2. PLETA is the Platform of European Theatre Academies, with theatre school partners from Brussels, Helsinki, Maastricht, Munich, Oslo, Riga, Salzburg, and Warsaw, and three associate partners, in Ljubljana, Madrid, and Thessaloniki (https://pleta.eu/).

3. Hans-Thies Lehmann (1999), Postdramatisches Theater (Frankfurt: Verlag der Autoren, 1999); Postdramatic Theatre, trans. by Karen Jürs-Munby (London and New York: Routledge, 2006).

4. Ibid.

5. Havens, Theatre and the Performative Spectrum.

6. Raymond Williams, Marxism and Literature (Oxford: Oxford University Press, 1977).

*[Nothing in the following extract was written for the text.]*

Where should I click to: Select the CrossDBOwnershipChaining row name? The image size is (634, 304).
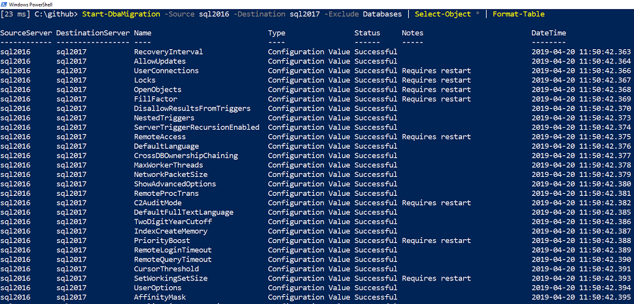186,156
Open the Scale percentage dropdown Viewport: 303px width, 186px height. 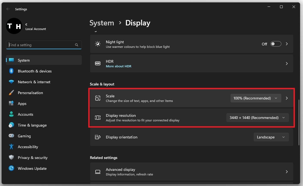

7. Code of Conduct, Toneelacademie Maastricht Institute of Performative Arts (Maastricht 2018).

Henk Havens

Senior lecturer Theatre- and Performance theory at Maastricht Theatre Academy with a special interest in intermedial processes. He was co-founder of the performance course in Maastricht in 2000; as a member of the research staff of the chair New Theatricality, he was also leading the research group Theatre & Technology (2002–2010); and he was member of the dramaturgy staff of Johan Simons’ ZTHollandia in Eindhoven. In October 2015 he defended his thesis (Theatre and the Performative Spectrum, theatre in the Low Countries in transition) at Maastricht University, the thesis deals for a great part with the themes of the conference. From 2014–2019 he was one of the advisors of the Dutch National Council for Culture in the performing arts committee.

Bert Luppes

He completed his actor training at Maastricht Theatre Academy in 1979. He was co-founder of the Theatergroup Het Vervolg. He was a co-founder and regular player at Theatergroup Hollandia from the very beginning, and later at ZTHollandia (a major fusion between Hollandia and Het Zuidelijk Toneel). Occasionally he played with a diversity of other important Dutch companies. Since 2007, Bert Luppes has worked as a freelance actor. He coached and directed various performances, including those at Artemis Theater in Den Bosch. Since August 2012, Luppes is in permanent employment with the NTGent Company in Flanders, performing throughout Europe. He is also a very popular actor for television and film. Since 2014 he provides acting lessons at the Maastricht Theatre Academy and is member of staff of the acting department.

Lieke van der Vegt

 is a graduating student of the bachelor’s performance course in Maastricht.

Emma Buysse

 is a third-year acting student in Maastricht.